** DATASET EXCERPTS follows **
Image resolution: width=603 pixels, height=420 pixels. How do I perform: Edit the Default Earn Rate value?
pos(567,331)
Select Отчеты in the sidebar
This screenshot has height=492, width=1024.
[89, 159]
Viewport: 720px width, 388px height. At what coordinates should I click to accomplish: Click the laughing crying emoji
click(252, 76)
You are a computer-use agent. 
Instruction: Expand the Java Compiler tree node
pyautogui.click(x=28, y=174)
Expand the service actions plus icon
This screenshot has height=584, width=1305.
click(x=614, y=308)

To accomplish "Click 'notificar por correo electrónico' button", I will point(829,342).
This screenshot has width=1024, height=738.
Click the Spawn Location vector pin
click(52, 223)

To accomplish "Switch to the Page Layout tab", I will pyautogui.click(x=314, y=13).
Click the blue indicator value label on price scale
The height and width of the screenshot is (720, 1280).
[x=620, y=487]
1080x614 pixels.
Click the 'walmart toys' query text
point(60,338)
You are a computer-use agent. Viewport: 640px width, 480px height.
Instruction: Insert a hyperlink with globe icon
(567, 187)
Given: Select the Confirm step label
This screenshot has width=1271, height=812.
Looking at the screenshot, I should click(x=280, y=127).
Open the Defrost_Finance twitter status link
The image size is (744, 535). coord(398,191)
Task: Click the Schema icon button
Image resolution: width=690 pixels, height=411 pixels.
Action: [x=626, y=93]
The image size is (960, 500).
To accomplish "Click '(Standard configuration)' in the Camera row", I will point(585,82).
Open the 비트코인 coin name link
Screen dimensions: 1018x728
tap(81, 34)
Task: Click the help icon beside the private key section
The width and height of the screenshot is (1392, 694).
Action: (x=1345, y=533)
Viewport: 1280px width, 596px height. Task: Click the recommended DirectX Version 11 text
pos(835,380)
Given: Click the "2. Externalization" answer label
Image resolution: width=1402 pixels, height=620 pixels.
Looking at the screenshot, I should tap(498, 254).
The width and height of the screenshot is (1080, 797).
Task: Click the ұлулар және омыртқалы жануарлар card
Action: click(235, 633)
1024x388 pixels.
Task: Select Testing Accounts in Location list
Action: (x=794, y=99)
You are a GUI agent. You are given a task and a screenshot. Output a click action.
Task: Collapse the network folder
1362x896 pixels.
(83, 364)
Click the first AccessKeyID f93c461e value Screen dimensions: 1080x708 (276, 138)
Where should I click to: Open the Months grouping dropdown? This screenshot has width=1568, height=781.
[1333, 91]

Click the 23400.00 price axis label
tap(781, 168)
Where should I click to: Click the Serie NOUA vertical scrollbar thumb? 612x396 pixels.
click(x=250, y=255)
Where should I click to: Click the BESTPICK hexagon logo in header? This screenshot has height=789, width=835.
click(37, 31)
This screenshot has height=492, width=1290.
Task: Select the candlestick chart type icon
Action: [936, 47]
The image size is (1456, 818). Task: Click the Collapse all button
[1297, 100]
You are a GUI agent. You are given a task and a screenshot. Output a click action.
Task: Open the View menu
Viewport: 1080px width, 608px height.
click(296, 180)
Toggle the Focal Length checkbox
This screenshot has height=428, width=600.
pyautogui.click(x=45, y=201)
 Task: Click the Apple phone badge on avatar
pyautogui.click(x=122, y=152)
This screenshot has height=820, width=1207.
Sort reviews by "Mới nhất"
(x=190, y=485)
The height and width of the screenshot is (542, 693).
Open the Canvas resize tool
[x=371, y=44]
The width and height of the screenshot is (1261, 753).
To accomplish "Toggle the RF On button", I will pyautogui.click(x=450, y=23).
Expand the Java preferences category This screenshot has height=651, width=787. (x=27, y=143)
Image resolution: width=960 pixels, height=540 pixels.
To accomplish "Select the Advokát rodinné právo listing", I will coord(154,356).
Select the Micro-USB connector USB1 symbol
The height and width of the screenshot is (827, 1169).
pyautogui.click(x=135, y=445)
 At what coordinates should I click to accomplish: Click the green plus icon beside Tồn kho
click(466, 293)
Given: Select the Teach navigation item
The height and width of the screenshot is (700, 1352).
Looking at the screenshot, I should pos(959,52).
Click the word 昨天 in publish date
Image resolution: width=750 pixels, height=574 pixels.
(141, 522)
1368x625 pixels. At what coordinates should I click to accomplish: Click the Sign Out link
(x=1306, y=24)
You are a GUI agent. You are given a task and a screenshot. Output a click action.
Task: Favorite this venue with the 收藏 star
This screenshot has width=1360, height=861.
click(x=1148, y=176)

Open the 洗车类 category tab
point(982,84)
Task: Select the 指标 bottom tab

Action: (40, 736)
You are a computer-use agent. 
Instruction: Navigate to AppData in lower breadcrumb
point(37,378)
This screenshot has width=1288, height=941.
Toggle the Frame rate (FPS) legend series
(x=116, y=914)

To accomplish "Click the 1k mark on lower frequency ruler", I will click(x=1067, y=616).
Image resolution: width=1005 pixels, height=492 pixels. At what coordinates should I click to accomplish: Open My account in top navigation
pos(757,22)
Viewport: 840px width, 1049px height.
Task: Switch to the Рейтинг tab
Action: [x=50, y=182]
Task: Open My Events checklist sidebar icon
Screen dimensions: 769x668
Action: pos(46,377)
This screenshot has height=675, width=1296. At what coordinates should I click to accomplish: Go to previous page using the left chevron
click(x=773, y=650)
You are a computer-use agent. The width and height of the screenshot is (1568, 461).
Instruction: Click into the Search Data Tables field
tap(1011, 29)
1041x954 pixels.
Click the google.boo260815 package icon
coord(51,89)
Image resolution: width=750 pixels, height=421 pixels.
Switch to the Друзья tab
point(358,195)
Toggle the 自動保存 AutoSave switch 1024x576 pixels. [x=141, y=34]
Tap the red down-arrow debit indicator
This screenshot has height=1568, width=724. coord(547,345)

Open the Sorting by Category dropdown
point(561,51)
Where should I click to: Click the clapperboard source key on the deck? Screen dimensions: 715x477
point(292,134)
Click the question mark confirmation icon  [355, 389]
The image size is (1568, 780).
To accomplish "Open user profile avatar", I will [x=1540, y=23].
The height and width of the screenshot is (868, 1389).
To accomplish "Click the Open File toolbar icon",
** End of DATASET EXCERPTS **
> _WHAT YOU NEED TO DO_:
Filter the listing above so that only lines holding the word "computer" remain, and report those lines.

> _EXERCISE RESULT_:
You are a computer-use agent. 
You are a computer-use agent. Viewport: 640px width, 480px height.
You are a computer-use agent. 
You are a computer-use agent. The width and height of the screenshot is (1568, 461).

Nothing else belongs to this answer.